TAL's stock initially fell after the report, but rebounded after the market digested the news. Investors seemingly accepted TAL's claim that the fraud was the action of a rogue employee instead of top executives, but the misstep raises serious concerns regarding its marketing practices -- especially as competition heats up in China's online education market.

2. A high-growth education underdog: GSX Techedu

GSX Techedu is a smaller online education platform that competes against bigger players like TAL and New Oriental Education. GSX is turning heads with its triple-digit revenue and earnings growth, and its stock has tripled since its IPO last June.

A person using an e-learning platform on a laptop.

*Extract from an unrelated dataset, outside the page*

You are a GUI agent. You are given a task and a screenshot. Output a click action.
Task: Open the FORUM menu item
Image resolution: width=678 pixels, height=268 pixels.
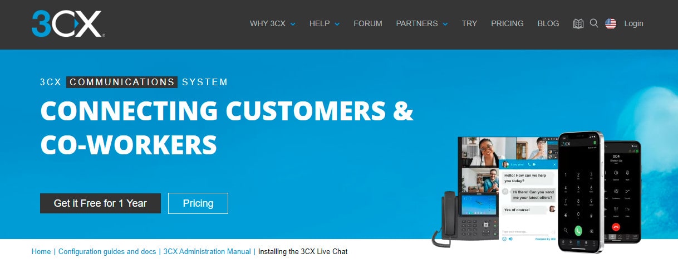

Image source: Getty Images.

However, GSX was recently hit by fraud allegations from two prolific short-sellers, Grizzly Research and Citron Research. In February, Grizzly claimed GSX inflated its revenue and enrollment numbers. Earlier this month, Citron echoed Grizzly's arguments, calling GSX the "most blatant stock fraud since 2011" and claiming its growth rates and margins were "too good to be true" -- especially when faced with aggressive promotions from rival platforms like TAL and New Oriental.

Citron claims GSX overstated its revenue by about 70% through duplicate class bookings, and noted it was excluded from state-backed media surveys of top online education platforms in China -- despite its claim of being the country's "third-largest online K-12 large-class after-school tutoring service provider in China." GSX has denied the allegations, claiming the reports contained "numerous errors, unsubstantiated statements, and misinterpretation of information," but investors should still keep an eye out for any future developments.

3. The "Netflix of China": iQiyi

iQiyi, one of the leading video platforms in China, was spun off from online search leader Baidu (BIDU 1.24%) two years ago. The stock remains just slightly above its IPO price of $18, held down by ongoing concerns about its slowing growth and lack of profits.

iQiyi's revenue rose 52% in 2018 but dipped to just 16% growth in 2019 amid tougher competition from rivals like Tencent Video. However, research firm Wolfpack Research and short-seller Muddy Waters -- which accused Luckin of fraud before its admission of guilt -- claim that iQiyi inflated its revenue by 27%-44% last year.

Wolfpack alleges iQiyi inflated its user numbers by 42%-60%, overstated the revenue it generated from sub-licensing its content to other platforms, and falsified its expenses to burn off the fake cash. The firm also claims iQiyi's fraudulent behavior predates its IPO -- which implies that Baidu either overlooked or ignored those problems.

iQiyi claims the report contains "numerous errors, unsubstantiated statements, and misleading conclusions and interpretations" regarding its business, while Mizuho analyst James Lee defended iQiyi's accounting practices. Nonetheless, the charges cast a dark cloud over iQiyi, which is struggling to grow its subscriber revenue, and Baidu, which relies on iQiyi's revenue to offset the slowdown in its ad business.

The key takeaways

Investors should always be careful when investing in Chinese companies since they generally don't open their books to U.S. auditors and use complex variable interest entity (VIE) ownership structures to prevent overseas investors from directly owning stakes in the company.

Chinese companies have defrauded U.S. investors before, and some companies even raise money on U.S. exchanges, go private again, then re-list their shares on Chinese exchanges for more money. I'm not saying TAL, GSX, and iQiyi belong with those bad actors yet, but investors should do their due diligence and research the allegations against these companies.